2. Queen Elizabeth Olympic Park, London

Since the 2012 Olympic Games, designers and architects have been striving to build one of the most sustainable parks in the UK, embedding green infrastructure and low carbon designs within this space. Free to visit and spanning 560 acres, Olympic Park is now home to the London Stadium, an aquatics centre, hockey and tennis centre, playgrounds and much more.

With 15 acres of wood and 6.5km of waterways, the development has integrated with local wildlife, utilising green technologies and sustainable transport links.
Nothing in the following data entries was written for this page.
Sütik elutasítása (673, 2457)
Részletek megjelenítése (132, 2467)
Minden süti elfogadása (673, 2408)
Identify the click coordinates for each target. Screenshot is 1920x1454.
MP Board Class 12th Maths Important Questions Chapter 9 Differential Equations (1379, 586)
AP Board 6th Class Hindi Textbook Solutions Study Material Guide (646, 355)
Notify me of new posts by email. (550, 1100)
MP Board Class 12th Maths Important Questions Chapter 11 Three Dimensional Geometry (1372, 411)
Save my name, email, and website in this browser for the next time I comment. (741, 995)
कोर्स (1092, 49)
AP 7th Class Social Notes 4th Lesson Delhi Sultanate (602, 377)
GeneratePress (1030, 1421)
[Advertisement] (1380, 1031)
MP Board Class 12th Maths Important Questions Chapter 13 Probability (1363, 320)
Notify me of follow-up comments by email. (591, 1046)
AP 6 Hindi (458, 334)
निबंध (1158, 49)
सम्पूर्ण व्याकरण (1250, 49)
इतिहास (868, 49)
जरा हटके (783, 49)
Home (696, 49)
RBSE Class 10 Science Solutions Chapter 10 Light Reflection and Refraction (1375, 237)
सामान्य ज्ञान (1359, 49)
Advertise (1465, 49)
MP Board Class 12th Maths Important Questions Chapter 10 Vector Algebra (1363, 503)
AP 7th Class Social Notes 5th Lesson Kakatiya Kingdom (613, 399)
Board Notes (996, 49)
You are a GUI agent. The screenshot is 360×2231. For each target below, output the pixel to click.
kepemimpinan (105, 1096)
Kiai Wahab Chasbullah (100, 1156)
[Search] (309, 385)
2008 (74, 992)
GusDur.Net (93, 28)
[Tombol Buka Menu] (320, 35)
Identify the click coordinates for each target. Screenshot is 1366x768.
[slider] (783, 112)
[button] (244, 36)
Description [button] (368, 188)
Over 5,000 local individuals worked on the park’s construction, with an estimated 15,000 new roles situated at the park upon completion.

1. Gardens by the Bay, Singapore

Designed by Grant Associates and Wilkinson Eyre, Singapore’s Gardens by the Bay has become an exciting construction and vibrant space for visitors and locals to enjoy. With a number of horticultural displays, the build has transformed Singapore into a “city in a garden”, creating permanent areas of conservation through a continuous energy cycle.

Spanning over 100 hectares, the gardens are split into three main areas: Bay South, Bay East and Bay Central, containing gardens, lakes and two self-sufficient glass biomes, Flower Dome (1.2 hectares) and Cloud Forest (0.8 hectares). The domes incorporate over 90,000 plants which are supported by several sustainable features.

Manmade Supertrees also enclose approximately 160,000 plants, with 11 out of 18 Supertrees containing inbuilt tanks which lead directly into the cooling of the domes, but also harness photovoltaic cells on their canopies to harvest solar energy. To support this further, lakes also incorporate a natural filtration and irrigation system, which is utilised to filter captured water throughout this energy cycle.